While there may be some who aren’t sure what they want from a Main Street manager, others seem to know what they don’t want.
“The question is what can we do that we’re not doing already so that this becomes a more compelling position," said Matt Wojcik, the city's director of economic development.
He says he’s hoping Main Street’s new manager can nurture the growth of the area’s budding arts and entertainment district. The Main Street manager will only be a part-time position, budgeted for 20 hours a week, but even with those restrictions the right person could make a real difference in helping young artists perceive the city as “arts oriented, funky and cool,” says Wojcik.
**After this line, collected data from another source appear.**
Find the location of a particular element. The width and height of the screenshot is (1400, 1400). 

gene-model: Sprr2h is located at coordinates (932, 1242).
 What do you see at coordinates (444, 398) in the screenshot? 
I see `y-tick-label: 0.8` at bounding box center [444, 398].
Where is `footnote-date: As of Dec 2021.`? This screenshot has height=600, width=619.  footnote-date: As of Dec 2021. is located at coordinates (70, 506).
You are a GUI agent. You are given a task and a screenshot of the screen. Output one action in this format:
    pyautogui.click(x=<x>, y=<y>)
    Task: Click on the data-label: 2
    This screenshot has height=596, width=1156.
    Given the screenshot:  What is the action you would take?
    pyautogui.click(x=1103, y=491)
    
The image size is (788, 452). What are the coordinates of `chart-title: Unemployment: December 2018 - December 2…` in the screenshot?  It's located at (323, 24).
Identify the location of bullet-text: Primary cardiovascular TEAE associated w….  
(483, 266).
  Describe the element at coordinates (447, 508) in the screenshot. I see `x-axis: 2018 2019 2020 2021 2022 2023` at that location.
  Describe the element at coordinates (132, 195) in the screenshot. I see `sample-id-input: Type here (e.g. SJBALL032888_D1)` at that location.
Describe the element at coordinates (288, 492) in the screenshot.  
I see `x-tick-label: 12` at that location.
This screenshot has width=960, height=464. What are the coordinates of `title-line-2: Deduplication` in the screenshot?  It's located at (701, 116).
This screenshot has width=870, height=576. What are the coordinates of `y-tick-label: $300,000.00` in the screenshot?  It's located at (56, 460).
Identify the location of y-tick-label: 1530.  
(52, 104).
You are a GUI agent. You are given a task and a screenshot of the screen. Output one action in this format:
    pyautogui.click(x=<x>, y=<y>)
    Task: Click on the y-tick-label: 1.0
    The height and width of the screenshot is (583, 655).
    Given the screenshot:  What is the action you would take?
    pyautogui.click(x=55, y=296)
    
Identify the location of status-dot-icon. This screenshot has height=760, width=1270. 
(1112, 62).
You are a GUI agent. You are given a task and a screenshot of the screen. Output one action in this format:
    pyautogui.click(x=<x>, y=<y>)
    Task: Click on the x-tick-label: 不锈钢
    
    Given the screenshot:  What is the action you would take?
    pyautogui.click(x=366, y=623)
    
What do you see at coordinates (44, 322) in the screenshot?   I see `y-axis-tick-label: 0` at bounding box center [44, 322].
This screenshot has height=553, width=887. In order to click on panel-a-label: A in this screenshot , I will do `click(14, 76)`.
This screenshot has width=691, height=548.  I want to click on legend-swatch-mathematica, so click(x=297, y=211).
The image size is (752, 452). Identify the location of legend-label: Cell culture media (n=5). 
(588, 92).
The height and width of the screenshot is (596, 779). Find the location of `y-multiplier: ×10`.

“We don’t have to hit a home run,” he says. “All it takes is for a small community of artists to call Woonsocket home.”
Carrie Zaslow, project manager for LISC, said the idea for the job grew out of marketing studies the agency commissioned to gauge the strengths and weaknesses of the downtown’s commercial environment.
Zaslow said the studies identified some challenges facing Main Street, including a number of commercial vacancies and some structural blight. But there were also strong positives, among them the city’s restaurant and entertainment business. The surveys showed that healthy numbers of outsiders are coming into the city, often traveling quite a distance, to take in shows at the Stadium Theatre or food and live music at Chan’s, River Falls and other restaurants.
Zaslow said LISC invested a combined $100,000 for marketing surveys that also included a portion of Providence. Among other things, Zaslow said, the studies indicated there is still room for growth in Woonsocket’s restaurant business.
Echoing Morisseau, Zaslow says a Main Street manager could serve as a liaison between civic, municipal and private groups to make sure everyone is working toward common goals.
Zaslow said it’s not uncommon to find a position with similar duties in charge of business investment districts, or BIDS, to oversee various tasks necessary to bring such ventures to maturity.
“The concept is certainly not unique,” said Zaslow. “And it’s based on best practices in other areas.”
Zaslow said it’s likely the position will be filled sometime this summer. Though funding has been identified to retain the person for only a year, she said LISC’s intention is to find a way to keep the position filled until some other funding mechanism is in place, possibly a shared commitment from merchants and other stakeholders in Main Street’s future.
“We know that’s long term and we know it’s not going to happen next year,” she said.